Setting clinical priorities

“There is no other mechanism to get access to the Medicare claims data to really understand our population.”

Outshining even the financial rewards of these programs is the power to access claims data, Speese says. “There is no other mechanism to get access to the Medicare claims data to really understand our population.”

Such data allowed Munson to find a few common denominators that are hitting the bottom line: emergency department utilization, hospital readmissions, and infection rates.

Emergency department utilization

Munson’s mainly rural populations suffer from limited access to primary care — and often end up in the ER for minor problems.

The health system is tackling the issue on two fronts. Munson is expanding its pipeline of future doctors, identifying them as early as high school.They’re also looking into “a business case to allocate some of our ER space to an urgent care type of setting,” Speese says. “But that is a hard sell, because we have such a high ER utilization.”

Hospital readmissions

While Munson Healthcare has performed well in Medicare’s value-based performance programs, several of its facilities have recently been dinged for readmission rates above CMS targets.

For Munson Cadillac, the highest-penalty diagnosis was total joint replacement for hip and knee. So they hired a transition coordinator to enhance pre- and post-operative care, starting with orthopedic patients.

The coordinator helps patients complete their labs, stay fit, manage chronic conditions like diabetes, and follow pre-operative protocols such as carb-loading. She follows patients for 30 days after surgery, ensuring they attend doctors’ appointments, have medications, and follow other protocols to prevent complications.

It’s too early to know whether the coordinator will reduce readmissions long-term. Anecdotally, though, the hospital saw an eight-month period with no orthopedic readmissions. Encouraged, the hospital is expanding the coordinator’s scope to include chronic obstructive pulmonary disease (COPD) patients — the diagnosis with the next-highest readmission penalty.

Infection rates

Infection management has a clear correlation with all three Medicare programs. Munson Cadillac has very low infection rates but can’t afford to lose focus, Benchley says, since “even one central line infection can throw us over the edge.”

So last year the hospital hired a concurrent review nurse to ensure compliance with hand hygiene, isolation protocols, and other procedures to prevent hospital-acquired infections.

The Cadillac facility’s total VBP scores...put it in the top 4.5 percent of hospitals nationally, allowing a positive reimbursement adjustment for the year.

Results are promising. Besides avoiding penalties in the Medicare HAC program, the Cadillac facility’s total VBP scores for the 2014 performance year put it in the top 4.5 percent of hospitals nationally, allowing a positive reimbursement adjustment for the year.

Ready, aim, fire

When evaluating potential risk-based arrangements, hospitals and health systems should take it slow, Speese and Benchley advise.

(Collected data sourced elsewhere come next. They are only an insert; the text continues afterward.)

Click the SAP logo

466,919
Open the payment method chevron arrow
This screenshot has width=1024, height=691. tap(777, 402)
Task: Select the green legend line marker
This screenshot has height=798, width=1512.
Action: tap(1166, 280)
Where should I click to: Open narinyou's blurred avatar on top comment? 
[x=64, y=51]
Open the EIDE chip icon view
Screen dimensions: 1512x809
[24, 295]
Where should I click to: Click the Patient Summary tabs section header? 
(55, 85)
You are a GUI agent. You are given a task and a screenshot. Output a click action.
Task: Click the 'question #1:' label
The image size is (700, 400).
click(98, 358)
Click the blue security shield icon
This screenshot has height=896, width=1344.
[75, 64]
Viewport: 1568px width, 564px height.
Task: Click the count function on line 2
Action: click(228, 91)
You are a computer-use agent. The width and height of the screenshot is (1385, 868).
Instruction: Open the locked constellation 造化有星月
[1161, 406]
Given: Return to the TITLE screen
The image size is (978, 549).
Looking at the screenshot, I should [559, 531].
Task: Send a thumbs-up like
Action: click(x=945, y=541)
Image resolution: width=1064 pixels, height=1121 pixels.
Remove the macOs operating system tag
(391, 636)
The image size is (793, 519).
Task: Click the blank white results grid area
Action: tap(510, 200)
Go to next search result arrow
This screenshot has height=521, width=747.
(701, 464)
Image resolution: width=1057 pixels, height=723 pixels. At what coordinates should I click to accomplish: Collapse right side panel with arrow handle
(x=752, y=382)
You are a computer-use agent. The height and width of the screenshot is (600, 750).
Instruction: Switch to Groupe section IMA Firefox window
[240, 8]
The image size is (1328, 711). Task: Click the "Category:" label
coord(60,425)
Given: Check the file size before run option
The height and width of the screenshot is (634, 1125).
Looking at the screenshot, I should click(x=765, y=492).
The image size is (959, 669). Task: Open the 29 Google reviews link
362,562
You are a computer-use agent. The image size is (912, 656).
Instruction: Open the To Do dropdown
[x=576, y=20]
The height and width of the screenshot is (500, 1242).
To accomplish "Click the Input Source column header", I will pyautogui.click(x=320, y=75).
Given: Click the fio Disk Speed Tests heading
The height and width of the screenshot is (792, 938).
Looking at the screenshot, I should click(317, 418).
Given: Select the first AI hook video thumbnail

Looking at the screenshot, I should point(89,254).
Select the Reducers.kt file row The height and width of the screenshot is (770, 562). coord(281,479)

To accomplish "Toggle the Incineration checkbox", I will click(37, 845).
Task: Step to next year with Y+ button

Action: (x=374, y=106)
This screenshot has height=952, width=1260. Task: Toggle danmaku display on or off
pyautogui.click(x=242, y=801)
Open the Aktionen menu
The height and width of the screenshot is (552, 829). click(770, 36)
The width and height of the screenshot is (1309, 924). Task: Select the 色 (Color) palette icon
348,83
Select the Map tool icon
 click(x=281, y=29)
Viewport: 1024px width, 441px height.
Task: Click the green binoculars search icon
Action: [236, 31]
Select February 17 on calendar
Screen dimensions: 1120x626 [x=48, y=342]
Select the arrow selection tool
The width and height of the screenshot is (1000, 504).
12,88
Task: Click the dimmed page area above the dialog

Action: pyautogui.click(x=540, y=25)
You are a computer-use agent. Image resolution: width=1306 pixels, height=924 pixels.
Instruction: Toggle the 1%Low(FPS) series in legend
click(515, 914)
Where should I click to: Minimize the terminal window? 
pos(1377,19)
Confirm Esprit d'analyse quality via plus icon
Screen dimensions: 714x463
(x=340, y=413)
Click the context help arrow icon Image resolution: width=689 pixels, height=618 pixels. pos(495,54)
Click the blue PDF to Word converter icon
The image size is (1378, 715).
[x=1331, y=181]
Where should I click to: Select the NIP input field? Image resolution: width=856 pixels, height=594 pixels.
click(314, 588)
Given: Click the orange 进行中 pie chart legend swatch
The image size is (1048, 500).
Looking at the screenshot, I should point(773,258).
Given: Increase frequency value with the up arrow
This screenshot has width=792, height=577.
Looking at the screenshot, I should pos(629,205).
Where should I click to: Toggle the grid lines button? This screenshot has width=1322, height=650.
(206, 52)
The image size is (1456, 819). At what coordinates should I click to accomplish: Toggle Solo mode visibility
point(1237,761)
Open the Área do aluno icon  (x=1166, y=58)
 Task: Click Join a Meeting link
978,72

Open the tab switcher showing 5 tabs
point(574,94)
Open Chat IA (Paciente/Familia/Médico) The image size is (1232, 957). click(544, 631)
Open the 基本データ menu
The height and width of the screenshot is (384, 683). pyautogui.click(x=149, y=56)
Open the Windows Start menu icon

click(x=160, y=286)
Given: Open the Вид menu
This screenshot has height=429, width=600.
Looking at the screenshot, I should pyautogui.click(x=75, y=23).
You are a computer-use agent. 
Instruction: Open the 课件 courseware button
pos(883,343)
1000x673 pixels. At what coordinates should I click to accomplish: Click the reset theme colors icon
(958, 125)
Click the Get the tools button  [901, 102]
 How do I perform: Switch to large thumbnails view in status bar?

Evaluate each program on its own merits, and listen to physician leaders.

“You look at the risk of each situation, and you have conversations with your leadership team,” Speese says. “You say, ‘OK, this is the next thing on the table. Can you sustain this? Are you willing to invest the resources?’”

Most important: resist analysis paralysis. Speese says, “If you can dip your toes in with some contracts that allow you to experiment … it’s definitely worth doing.”